There is something fitting about Jonathan Richman's current deal with Neil Young's record label Vapor. The two have little in common musically, but spiritually, they are clearly much closer.
They are apparently locked in a competition to find rock's most bloody-minded artist. Richman gives more interviews than Young, but refuses to talk about himself or his music, preferring to discuss stonemasonry. Young is given to scrawling semi-legibly on his record covers; Richman's own sleeve-notes are equally disconcerting. "Once in a while, a record comes along that is such a departure that some explanation is in order," he wrote of 1991's Having A Party With Jonathan Richman. "This record is not one of those - the style of singing, the melodies and the lyrics are a lot like what I've been doing for the last 10 years."
While Young's career has involved many bewildering stylistic turns, Richman's is predicated on one. His early-70s band The Modern Lovers were proto-punks, scorning hippy culture via Velvet Underground-inspired rock. When the rest of the world caught up, Richman performed a seismic artistic volte-face.

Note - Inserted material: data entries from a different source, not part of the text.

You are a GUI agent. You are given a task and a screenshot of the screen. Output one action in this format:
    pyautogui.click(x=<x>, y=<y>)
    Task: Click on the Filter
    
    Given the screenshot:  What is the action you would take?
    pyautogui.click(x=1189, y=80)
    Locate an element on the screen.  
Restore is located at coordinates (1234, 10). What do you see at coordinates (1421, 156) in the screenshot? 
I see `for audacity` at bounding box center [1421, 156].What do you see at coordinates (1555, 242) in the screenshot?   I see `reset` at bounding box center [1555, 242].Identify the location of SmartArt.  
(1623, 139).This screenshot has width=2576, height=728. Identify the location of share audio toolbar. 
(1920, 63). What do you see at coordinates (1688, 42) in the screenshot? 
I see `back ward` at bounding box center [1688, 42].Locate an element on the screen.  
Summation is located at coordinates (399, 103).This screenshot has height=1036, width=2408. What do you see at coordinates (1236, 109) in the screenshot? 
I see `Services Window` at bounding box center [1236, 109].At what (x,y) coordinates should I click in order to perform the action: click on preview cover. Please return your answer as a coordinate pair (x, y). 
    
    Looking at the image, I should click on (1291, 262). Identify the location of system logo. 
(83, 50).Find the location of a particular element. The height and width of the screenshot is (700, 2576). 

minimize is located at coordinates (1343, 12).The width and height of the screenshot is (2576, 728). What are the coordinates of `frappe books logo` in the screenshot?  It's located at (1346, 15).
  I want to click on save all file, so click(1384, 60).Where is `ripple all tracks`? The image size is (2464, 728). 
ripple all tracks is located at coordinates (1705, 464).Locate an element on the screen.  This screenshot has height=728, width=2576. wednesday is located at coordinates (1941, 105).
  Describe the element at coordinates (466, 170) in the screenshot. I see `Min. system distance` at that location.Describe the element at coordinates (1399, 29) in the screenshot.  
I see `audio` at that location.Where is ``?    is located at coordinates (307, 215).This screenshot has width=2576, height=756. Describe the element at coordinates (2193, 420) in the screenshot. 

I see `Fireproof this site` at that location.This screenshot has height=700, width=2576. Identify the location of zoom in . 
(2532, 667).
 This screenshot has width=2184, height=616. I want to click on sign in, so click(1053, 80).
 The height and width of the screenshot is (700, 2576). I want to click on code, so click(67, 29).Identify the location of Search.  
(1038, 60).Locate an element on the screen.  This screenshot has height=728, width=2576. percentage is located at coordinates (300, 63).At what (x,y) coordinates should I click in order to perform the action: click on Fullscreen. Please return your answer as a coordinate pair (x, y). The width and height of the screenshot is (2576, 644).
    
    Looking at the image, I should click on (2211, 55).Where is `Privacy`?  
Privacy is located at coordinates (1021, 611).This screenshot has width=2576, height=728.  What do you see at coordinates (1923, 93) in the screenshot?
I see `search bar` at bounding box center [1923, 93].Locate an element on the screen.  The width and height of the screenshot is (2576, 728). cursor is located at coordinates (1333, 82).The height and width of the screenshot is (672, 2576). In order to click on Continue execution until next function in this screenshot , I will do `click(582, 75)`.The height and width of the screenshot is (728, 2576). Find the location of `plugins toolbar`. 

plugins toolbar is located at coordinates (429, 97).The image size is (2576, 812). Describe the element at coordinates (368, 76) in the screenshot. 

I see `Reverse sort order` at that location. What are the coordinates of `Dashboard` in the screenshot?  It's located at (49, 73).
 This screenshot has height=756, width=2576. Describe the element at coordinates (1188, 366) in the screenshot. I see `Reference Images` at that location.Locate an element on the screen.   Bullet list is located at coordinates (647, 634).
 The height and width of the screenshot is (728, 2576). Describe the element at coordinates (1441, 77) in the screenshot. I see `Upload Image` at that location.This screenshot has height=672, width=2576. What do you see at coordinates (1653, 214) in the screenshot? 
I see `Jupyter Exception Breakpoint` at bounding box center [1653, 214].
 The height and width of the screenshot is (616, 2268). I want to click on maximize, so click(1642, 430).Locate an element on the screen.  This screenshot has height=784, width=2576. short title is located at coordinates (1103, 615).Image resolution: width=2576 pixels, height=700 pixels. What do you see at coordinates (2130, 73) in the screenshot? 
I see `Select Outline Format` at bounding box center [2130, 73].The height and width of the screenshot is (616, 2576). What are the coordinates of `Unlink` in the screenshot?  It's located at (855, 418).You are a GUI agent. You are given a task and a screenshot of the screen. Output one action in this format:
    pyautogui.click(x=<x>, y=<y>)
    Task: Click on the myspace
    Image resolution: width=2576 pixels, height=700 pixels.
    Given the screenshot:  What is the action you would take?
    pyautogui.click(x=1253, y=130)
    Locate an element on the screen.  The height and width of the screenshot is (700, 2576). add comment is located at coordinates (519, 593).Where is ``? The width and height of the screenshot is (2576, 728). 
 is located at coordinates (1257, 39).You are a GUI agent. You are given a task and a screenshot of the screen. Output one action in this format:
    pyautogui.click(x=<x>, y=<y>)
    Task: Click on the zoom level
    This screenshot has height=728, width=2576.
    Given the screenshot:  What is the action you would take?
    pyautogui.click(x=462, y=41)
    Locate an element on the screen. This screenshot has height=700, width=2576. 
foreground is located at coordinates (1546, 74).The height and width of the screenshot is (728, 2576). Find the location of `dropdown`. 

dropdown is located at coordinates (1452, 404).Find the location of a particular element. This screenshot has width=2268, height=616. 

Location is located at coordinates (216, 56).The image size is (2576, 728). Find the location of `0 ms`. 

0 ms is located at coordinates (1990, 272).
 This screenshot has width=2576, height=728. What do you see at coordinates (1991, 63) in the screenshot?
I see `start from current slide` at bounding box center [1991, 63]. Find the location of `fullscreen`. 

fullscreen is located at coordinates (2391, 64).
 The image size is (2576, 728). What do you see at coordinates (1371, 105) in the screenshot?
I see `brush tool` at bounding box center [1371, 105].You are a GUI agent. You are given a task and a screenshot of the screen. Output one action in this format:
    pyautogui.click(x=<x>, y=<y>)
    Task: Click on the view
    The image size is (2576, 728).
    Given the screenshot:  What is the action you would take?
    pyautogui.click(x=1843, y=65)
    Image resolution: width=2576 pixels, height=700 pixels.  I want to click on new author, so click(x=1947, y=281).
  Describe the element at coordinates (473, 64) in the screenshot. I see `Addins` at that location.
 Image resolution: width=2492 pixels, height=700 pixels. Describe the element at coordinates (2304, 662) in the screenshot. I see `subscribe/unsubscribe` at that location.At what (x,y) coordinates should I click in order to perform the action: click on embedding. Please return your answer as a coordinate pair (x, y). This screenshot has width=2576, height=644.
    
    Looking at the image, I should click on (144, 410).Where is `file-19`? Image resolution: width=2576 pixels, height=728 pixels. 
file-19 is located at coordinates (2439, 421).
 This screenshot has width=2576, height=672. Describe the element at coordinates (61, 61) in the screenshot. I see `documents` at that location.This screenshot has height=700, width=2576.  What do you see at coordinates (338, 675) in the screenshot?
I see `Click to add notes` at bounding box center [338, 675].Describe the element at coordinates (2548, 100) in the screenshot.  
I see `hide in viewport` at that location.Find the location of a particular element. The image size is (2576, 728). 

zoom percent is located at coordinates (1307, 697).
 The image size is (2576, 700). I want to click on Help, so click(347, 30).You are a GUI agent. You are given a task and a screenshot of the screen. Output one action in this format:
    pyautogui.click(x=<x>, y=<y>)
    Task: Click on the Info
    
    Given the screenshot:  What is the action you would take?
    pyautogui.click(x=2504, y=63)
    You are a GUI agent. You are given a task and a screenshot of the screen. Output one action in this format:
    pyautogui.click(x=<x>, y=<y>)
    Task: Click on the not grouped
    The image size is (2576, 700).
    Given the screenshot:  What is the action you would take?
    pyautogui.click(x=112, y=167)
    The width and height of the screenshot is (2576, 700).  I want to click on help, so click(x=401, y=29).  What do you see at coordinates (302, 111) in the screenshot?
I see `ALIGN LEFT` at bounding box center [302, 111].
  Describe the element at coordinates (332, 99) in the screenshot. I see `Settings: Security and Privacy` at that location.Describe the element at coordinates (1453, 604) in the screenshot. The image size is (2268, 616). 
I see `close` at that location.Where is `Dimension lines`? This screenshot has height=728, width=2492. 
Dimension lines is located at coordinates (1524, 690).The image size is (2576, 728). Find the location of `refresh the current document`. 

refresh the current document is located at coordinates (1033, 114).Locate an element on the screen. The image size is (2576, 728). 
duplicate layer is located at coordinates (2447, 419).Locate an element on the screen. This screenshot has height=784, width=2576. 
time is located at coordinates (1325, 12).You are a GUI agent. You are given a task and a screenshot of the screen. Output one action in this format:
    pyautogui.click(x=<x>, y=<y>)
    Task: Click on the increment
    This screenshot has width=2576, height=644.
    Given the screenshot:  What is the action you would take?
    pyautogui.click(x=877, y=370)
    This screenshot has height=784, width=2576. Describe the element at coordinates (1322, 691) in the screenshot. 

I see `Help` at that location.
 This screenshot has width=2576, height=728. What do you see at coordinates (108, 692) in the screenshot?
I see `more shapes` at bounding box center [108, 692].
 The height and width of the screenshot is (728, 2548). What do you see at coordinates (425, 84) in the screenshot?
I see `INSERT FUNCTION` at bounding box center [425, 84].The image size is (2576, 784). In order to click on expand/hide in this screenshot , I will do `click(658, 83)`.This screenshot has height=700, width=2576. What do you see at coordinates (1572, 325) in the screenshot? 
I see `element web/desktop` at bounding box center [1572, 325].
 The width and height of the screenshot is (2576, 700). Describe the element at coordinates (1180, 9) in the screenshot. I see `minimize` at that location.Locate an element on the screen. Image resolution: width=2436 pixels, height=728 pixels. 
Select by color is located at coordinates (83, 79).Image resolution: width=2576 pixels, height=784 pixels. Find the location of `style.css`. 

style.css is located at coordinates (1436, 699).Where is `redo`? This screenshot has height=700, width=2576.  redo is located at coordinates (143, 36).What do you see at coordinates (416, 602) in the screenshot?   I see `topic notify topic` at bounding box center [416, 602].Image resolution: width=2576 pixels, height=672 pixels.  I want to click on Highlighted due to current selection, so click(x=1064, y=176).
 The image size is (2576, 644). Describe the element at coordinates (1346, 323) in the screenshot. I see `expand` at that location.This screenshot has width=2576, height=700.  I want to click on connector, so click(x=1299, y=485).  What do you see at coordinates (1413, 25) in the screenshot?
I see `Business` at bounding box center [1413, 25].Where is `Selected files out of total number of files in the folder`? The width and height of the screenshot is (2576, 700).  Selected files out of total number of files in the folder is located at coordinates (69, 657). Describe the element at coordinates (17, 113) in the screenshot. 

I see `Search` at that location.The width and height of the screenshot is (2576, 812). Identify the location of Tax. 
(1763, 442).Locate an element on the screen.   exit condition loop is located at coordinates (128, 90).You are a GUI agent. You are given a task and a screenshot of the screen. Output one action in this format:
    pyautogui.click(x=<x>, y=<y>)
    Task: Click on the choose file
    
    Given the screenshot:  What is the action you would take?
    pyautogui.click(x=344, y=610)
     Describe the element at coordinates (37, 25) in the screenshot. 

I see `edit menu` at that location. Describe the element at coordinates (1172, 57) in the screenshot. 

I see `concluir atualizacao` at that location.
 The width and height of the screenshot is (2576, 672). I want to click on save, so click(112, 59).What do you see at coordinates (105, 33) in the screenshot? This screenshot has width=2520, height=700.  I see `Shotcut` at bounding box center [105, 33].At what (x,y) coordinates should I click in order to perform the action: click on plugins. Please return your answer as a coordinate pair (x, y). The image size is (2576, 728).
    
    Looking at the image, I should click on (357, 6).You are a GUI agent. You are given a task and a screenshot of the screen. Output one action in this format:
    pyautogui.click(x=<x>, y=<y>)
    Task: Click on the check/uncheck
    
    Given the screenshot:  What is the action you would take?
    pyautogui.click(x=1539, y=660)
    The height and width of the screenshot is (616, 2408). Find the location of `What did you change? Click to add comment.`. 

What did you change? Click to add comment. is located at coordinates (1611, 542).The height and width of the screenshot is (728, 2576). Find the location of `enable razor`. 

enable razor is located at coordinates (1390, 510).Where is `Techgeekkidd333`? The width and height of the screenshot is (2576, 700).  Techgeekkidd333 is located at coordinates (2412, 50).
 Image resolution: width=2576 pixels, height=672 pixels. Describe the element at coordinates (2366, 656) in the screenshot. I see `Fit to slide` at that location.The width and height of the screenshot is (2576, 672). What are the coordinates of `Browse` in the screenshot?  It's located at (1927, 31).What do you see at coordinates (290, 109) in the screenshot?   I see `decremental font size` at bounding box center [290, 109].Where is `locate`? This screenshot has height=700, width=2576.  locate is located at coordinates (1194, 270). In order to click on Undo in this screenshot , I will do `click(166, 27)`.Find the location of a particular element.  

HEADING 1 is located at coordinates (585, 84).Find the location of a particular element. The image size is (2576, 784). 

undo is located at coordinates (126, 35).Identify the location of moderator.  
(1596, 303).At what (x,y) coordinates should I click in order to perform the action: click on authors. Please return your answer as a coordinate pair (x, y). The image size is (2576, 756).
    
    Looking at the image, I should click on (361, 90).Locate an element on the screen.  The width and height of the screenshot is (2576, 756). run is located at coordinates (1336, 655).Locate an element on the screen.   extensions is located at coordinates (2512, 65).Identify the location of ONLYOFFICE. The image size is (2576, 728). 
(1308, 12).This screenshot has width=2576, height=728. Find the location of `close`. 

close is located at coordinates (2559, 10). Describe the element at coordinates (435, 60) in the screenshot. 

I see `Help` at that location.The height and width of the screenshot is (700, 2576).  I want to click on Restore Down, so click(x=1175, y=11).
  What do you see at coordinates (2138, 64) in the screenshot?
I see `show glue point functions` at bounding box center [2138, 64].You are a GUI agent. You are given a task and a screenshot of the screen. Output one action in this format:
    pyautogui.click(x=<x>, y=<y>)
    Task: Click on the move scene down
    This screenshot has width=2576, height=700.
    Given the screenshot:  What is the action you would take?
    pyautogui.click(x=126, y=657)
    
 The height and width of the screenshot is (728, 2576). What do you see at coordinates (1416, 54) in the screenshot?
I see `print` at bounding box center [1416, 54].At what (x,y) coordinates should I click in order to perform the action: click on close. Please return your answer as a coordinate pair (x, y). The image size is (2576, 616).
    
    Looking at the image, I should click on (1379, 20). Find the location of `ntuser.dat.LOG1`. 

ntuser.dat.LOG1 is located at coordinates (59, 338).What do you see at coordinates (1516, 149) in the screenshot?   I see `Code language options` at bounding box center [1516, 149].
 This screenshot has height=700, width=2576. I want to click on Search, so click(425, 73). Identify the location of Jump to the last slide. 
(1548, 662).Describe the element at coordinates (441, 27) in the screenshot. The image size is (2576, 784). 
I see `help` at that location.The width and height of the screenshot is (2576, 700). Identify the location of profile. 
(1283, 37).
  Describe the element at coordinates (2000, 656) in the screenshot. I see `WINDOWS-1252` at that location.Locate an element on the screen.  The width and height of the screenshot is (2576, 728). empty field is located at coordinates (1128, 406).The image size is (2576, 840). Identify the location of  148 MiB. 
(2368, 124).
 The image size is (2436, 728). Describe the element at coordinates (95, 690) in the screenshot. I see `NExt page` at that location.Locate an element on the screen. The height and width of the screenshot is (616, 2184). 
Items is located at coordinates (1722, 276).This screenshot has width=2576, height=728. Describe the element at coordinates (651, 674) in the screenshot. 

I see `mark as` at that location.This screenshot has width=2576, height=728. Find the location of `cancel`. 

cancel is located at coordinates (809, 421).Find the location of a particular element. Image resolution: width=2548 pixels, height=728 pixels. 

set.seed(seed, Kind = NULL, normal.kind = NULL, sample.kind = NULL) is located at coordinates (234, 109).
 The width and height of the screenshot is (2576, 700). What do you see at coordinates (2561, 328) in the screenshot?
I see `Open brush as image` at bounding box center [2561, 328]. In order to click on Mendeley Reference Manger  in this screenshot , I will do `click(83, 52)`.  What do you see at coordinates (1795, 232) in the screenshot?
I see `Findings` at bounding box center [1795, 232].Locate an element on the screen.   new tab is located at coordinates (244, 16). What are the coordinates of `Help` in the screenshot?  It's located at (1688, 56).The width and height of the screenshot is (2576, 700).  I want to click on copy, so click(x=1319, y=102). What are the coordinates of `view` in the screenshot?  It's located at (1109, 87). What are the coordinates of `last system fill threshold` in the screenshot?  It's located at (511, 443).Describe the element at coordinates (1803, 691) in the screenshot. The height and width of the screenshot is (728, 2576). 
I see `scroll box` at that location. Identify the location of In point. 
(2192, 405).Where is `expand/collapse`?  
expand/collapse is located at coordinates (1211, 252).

He began performing joyful acoustic songs about aliens, leprechauns and love's vagaries, inspired by early rock'n'roll's naif enthusiasm. He has stuck doggedly to this path ever since. At this gig, even the Modern Lovers' snotty paean to Pablo Picasso (who famously "never got called an asshole") is cheerily spun. The painter avoided the insulting sobriquet, Richman smilingly explains, "because he had self-confidence".
The one constant between the early Modern Lovers and Richman's subsequent work is its obvious sincerity. It stops even his most childlike songs from cloying, and makes him a fantastic live performer. He peppers his songs with explanatory monologues, moves away from the microphone to sing unamplified, and dances gleefully to the drumming of sidekick Tommy Larkins.
But Richman on stage can also execute staggering emotional shifts. The audience laughing at Here Come The Martian Martians or singing the chorus of I Was Dancing In The Lesbian Bar find themselves suddenly plunged into rapt, reflective silence by a heartbreakingly pretty burst of flamenco-influenced guitar or a devastatingly simple anti-war song. At moments like these, Richman's bloody-mindedness makes perfect sense: his refusal to play by the rules has made him an entirely unique artist.